A bid to create a pitch for travellers’ caravans in rural Herefordshire has been refused for a second time.

An application resubmitted last summer by Mrs Janie Williams and her husband sought permission for one static and one touring caravan, along with a “utility/day room”, on farmland off the A417 south of Maund Bryan.

Their earlier application of February 2020 was refused on grounds of “insufficient evidence of traveller status”, an “unsustainable” location in open countryside, its potential impact on river Lugg catchment, and the site’s risk of flooding given its position by a brook which joins the Lugg at Bodenham.

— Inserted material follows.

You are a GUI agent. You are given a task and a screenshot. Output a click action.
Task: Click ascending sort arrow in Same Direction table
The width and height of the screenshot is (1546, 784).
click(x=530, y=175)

The new bid presented evidence of the applicants’ “nomadic life”, and moved the area of habitation and the proposed drainage mound to a less flood-prone part of the site.


Pre-application from council planning officer Sam Henton is quoted in the application as saying that while he could not guarantee approval, “We cannot see any reason why the application would fail if the issue is from the previous application are properly addressed.”

In October 2019, Herefordshire Council adopted a “travellers’ sites development plan” to address the supply of suitable sites. But halfway through its five-year period, “very few, if any, of the [promised] 19 additional pitches are available”, the application said.

It claimed there had been a “disastrous loss of travellers’ pitches” following the establishment of a separate unitary Herefordshire Council in 1998, “due to indifference and incompetence”.

The council’s “past failures towards the gypsy and traveller population must be a significant consideration in any private planning application”, it said.

But Bodenham Parish Council objected, considering the application to be “substantially the same” as the previous one, and highlighting what it saw as the continued “serious risk” of flooding.

Planning officer Ollie Jones concluded that the couple did indeed “meet the definition of gypsies and travellers”.

But on his recommendation, development manager Andrew Banks rejected their application on grounds of its potential impact on the river Lugg special area of conservation, and on lack of evidence it would not cause foul water flooding, or impact on protected species around the river system, particularly otters.